Extracted records ▸
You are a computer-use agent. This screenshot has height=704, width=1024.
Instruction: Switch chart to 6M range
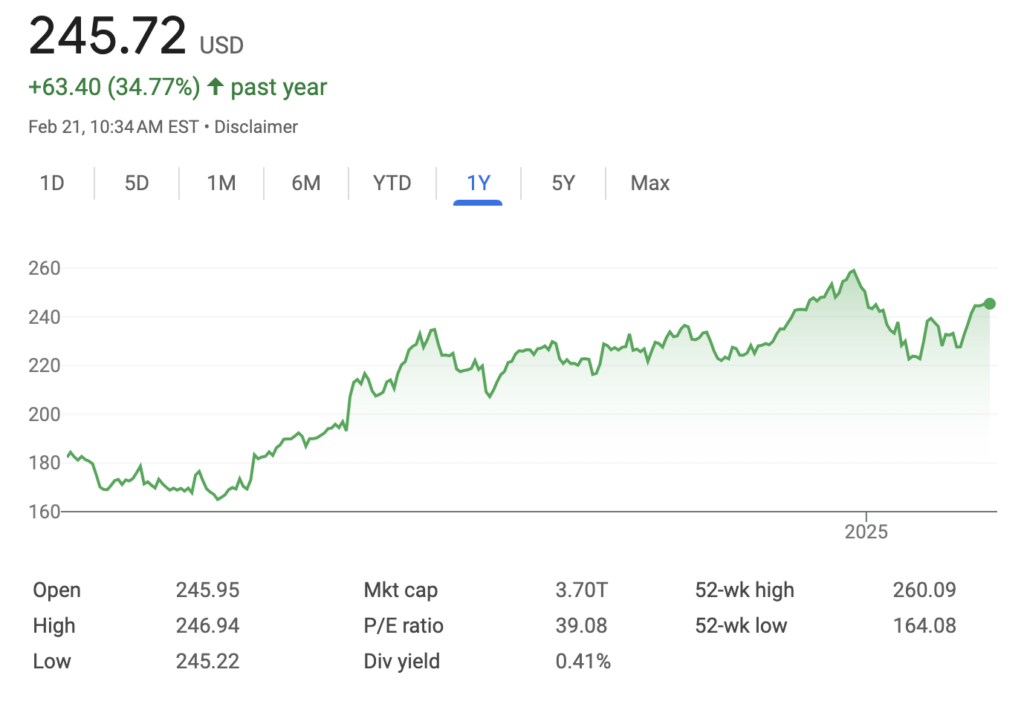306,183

==

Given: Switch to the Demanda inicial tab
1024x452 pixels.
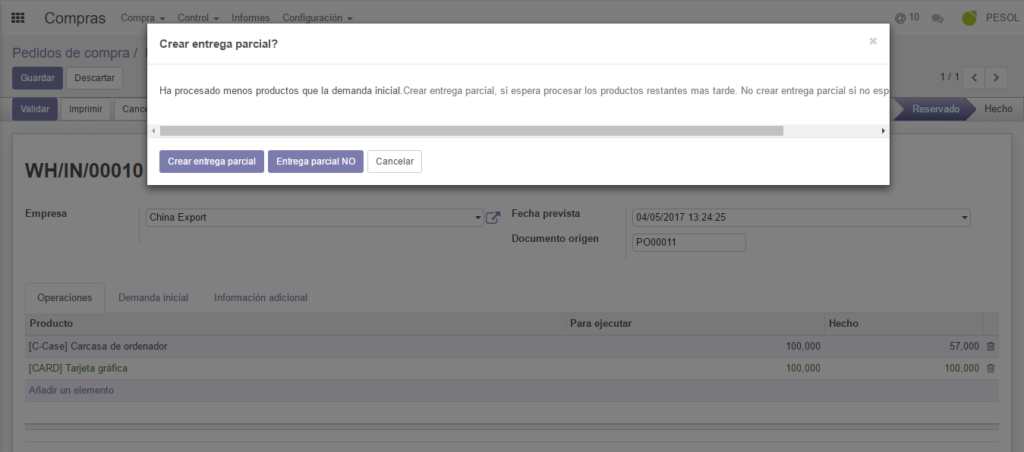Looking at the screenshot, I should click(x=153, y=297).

Required work ▸
Rewrite the items beginning at the line that contains "Given: Switch to the Demanda inicial tab" and ending with the line that contains "Looking at the", changing "tab" to "page" and leaving everything else the same. Omit the pictures from your answer.

Solution for this task ▸
Given: Switch to the Demanda inicial page
1024x452 pixels.
Looking at the screenshot, I should click(x=153, y=297).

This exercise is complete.